## WORK TO BE COMPLETED
Each line of the entries that mentions the string "screenshot" needs to be reported.

## PROVIDED INFORMATION

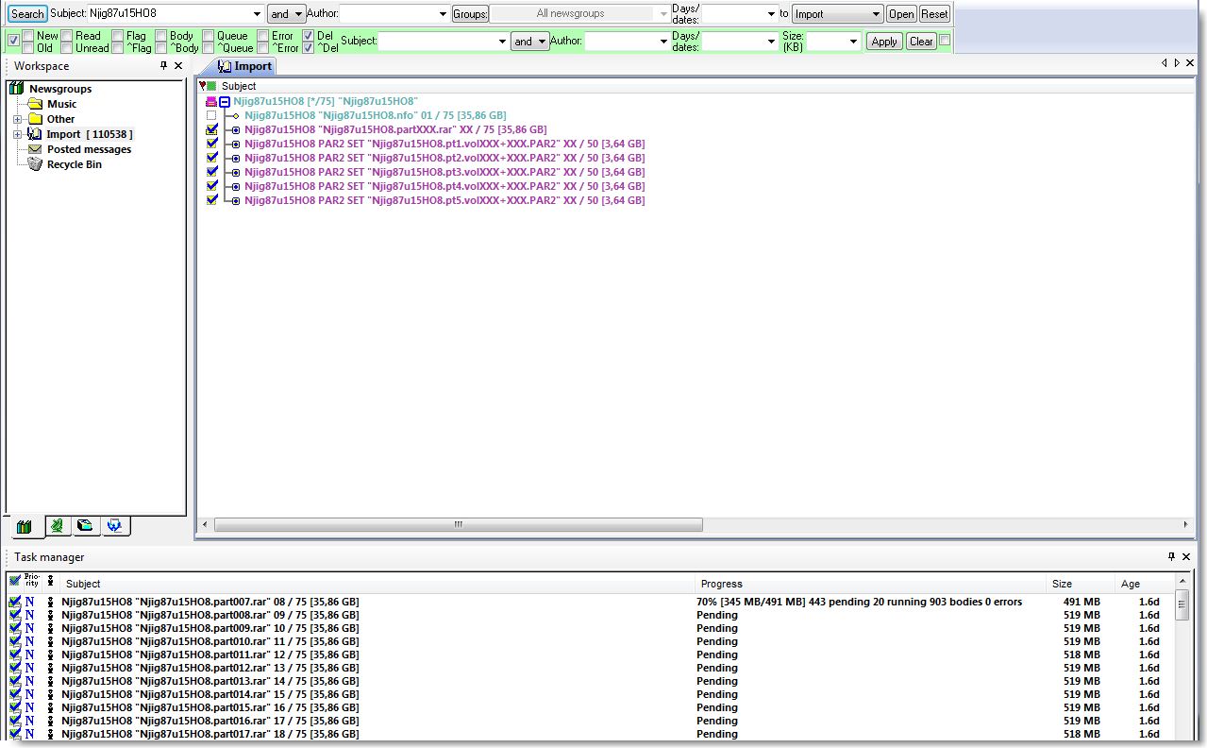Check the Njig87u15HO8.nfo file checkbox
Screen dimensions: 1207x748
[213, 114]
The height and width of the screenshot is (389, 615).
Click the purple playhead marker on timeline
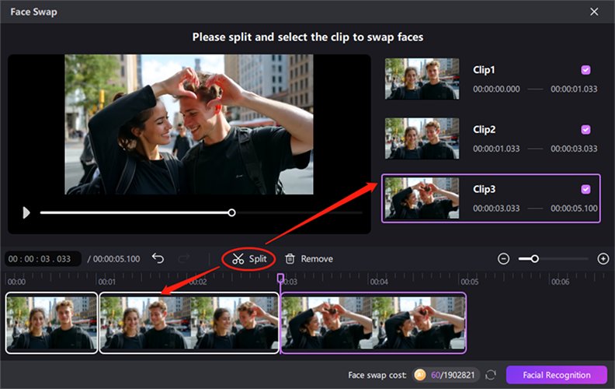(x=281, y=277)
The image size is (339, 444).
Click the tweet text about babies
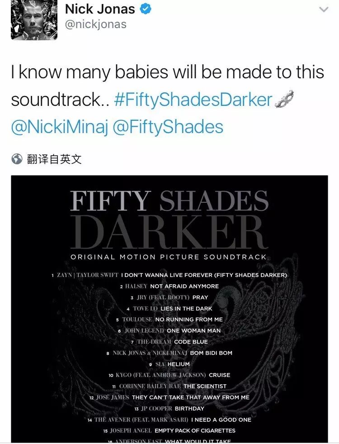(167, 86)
...
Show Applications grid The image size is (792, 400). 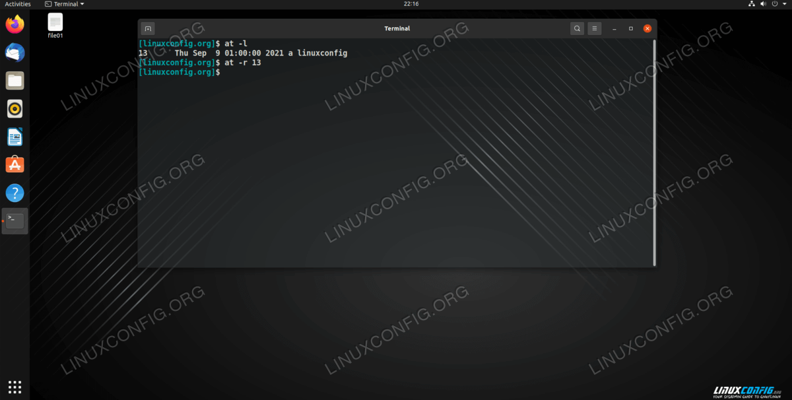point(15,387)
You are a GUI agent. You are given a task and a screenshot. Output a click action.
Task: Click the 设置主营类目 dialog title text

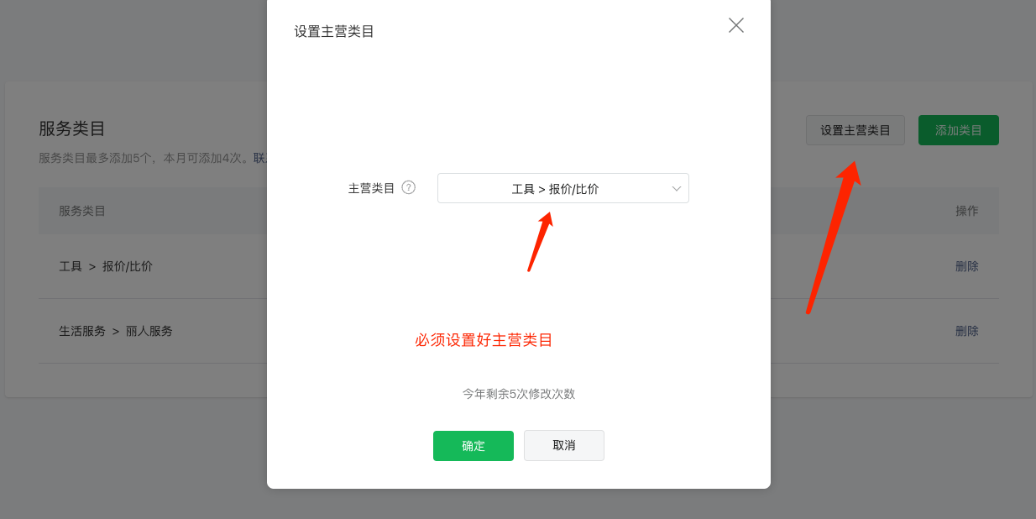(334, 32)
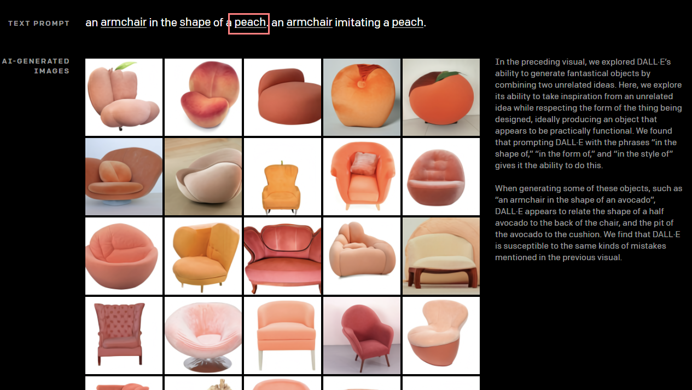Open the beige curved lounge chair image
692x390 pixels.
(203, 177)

## TASK RESULT
The height and width of the screenshot is (389, 615).
You are a GUI agent. You are given a task and a screenshot. Output a click action.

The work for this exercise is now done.